● Action item
Once the line holding "The width and" is found in the entries below, restate it and each line after it word for word, with no pictures.

[Dataset items]
****
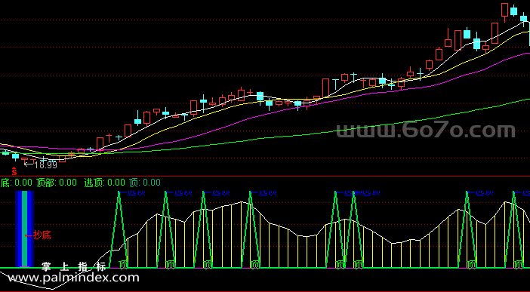Image resolution: width=530 pixels, height=292 pixels.
Task: Click the tallest red candlestick at chart top
Action: [x=504, y=10]
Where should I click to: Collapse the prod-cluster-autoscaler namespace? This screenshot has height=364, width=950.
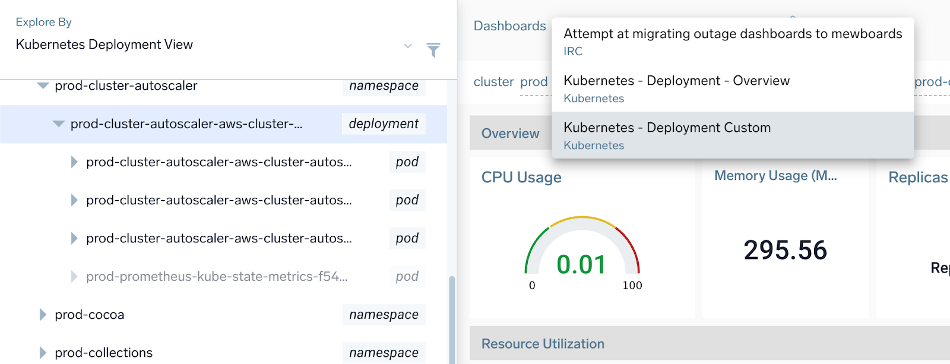pos(43,86)
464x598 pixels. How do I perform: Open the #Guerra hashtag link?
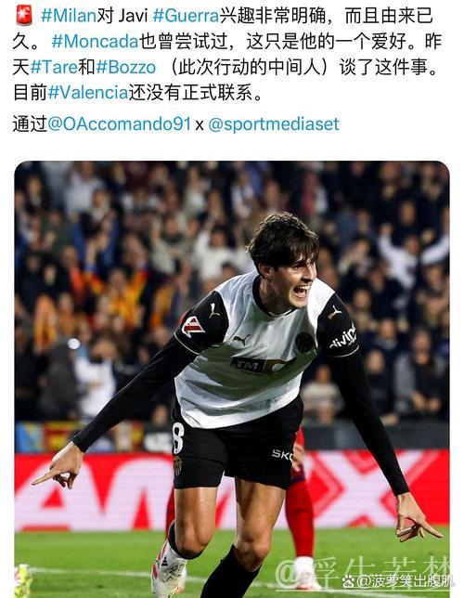186,16
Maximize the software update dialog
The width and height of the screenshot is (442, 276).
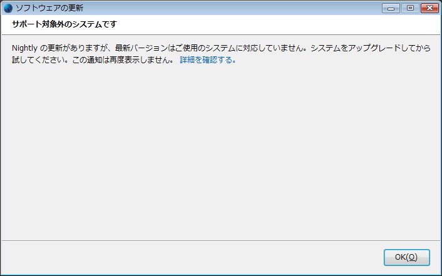coord(410,8)
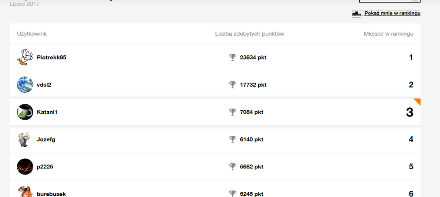Open Katani1 username link
Screen dimensions: 440x197
[47, 112]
****
● Solution
The width and height of the screenshot is (442, 276).
coord(410,8)
Open Katani1 username link
Screen dimensions: 440x197
[47, 112]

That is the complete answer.